Adolescence: Ketika Kelamnya Dunia Incel Merenggut Masa Depan

Serial Netflix "Adolescence" (2025) menyuguhkan gambaran mengerikan tentang femisida yang berakar pada misogini dan kultur involuntary celibate (incel) yang berkembang pesat di ranah digital. Kisah ini berpusat pada Jamie Miller, remaja 13 tahun yang diperankan dengan apik oleh Owen Cooper, yang menyimpan amarah dan kebencian mendalam terhadap teman sekolahnya, Katie. Penolakan cinta Katie, di tengah kerapuhannya akibat tersebarnya foto vulgar, melukai ego Jamie dan memicu tindakan kekerasan yang berujung pada kejahatan.

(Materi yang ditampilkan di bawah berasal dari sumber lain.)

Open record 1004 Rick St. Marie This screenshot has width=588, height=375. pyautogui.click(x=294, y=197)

Lantas, apa yang sebenarnya terjadi pada Jamie? Apa yang terlewatkan oleh orang tuanya, Eddie dan Manda, dalam proses tumbuh kembangnya? Bagaimana keluarga yang tampak normal dapat membesarkan seorang pembunuh? Pertanyaan-pertanyaan inilah yang menghantui penonton hingga episode terakhir.

Di tengah persiapan sidang vonis Jamie, Eddie dan Manda tersadar akan jurang pemisah yang lebar antara mereka dan dunia yang dijalani putra mereka. Manda mengenang kebiasaan Jamie yang selalu mengurung diri di kamar, tenggelam dalam dunia komputernya hingga larut malam.

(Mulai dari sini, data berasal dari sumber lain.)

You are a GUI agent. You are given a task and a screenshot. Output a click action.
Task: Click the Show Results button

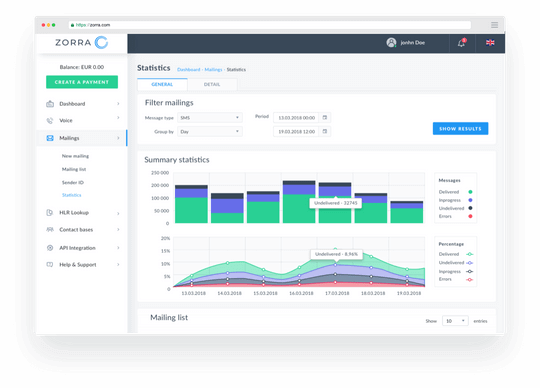[x=460, y=128]
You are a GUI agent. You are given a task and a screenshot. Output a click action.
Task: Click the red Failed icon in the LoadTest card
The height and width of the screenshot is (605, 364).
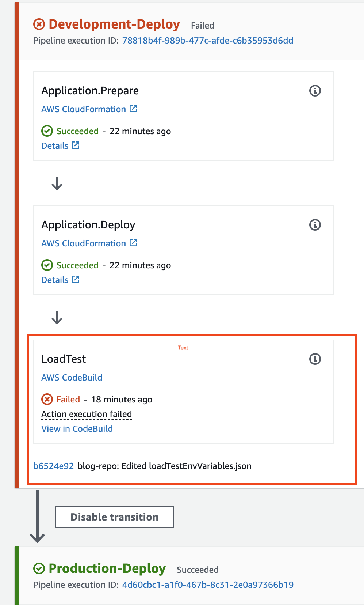coord(47,399)
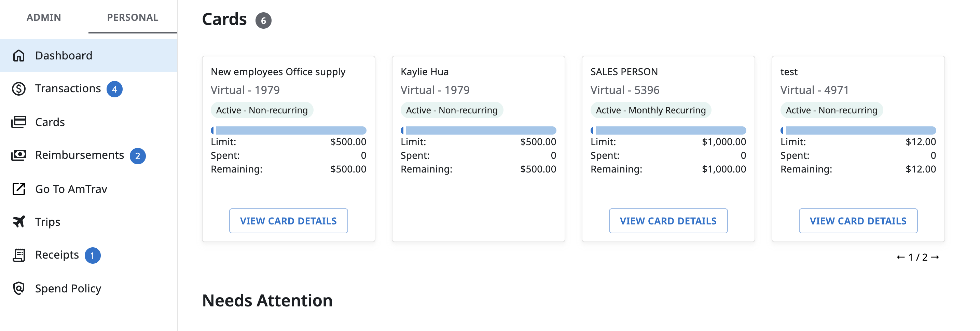Click the Active - Monthly Recurring status chip

[x=650, y=110]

Perbedaan generasi dan pandangan dunia antara orang tua dan anak remaja memang lazim terjadi. Remaja cenderung membangun batasan ketat terhadap informasi pribadi mereka, seiring dengan meningkatnya kebutuhan akan otonomi dan kebebasan. Mereka juga berinvestasi besar dalam membangun hubungan dengan teman sebaya.

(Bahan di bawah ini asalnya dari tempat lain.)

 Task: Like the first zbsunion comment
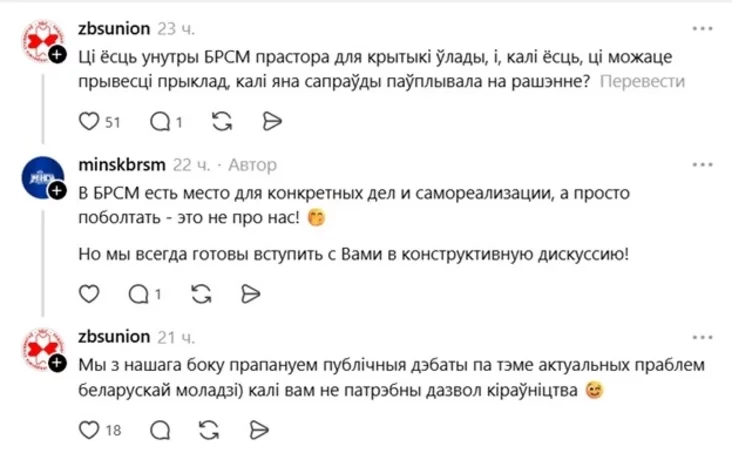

Meskipun demikian, peran keluarga tetap krusial. Penelitian menunjukkan bahwa remaja yang menjadi korban perundungan, baik di dunia maya maupun nyata, cenderung memiliki koneksi sosial yang rendah, terutama dengan orang tua. Jamie sendiri, yang mengalami cyberbullying dan merasa terbuang, tidak pernah menceritakan kesulitannya kepada Eddie dan Manda.

Ironisnya, Jamie justru mengidolakan ayahnya, Eddie, yang diposisikan sebagai simbol maskulinitas keluarga. Namun, secara subtil, serial ini mengungkap kerapuhan relasi mereka yang dipenuhi ekspektasi tak terpenuhi. Eddie, yang dibesarkan dalam keluarga maskulin tradisional dengan pola asuh yang keras, berusaha memutus rantai kekerasan tersebut. Akan tetapi, tanpa disadari, ia tetap memegang teguh nilai-nilai maskulinitas, terutama saat membesarkan Jamie.

Contohnya, Eddie memaksa Jamie untuk bergabung dengan tim sepak bola dengan alasan mendidik putranya menjadi laki-laki yang kuat. Padahal, sejak kecil, Jamie lebih menunjukkan minat pada dunia menggambar. Sayangnya, Eddie dan Manda mengabaikan hobi tersebut dan tidak menyediakan ruang bagi Jamie untuk menekuninya.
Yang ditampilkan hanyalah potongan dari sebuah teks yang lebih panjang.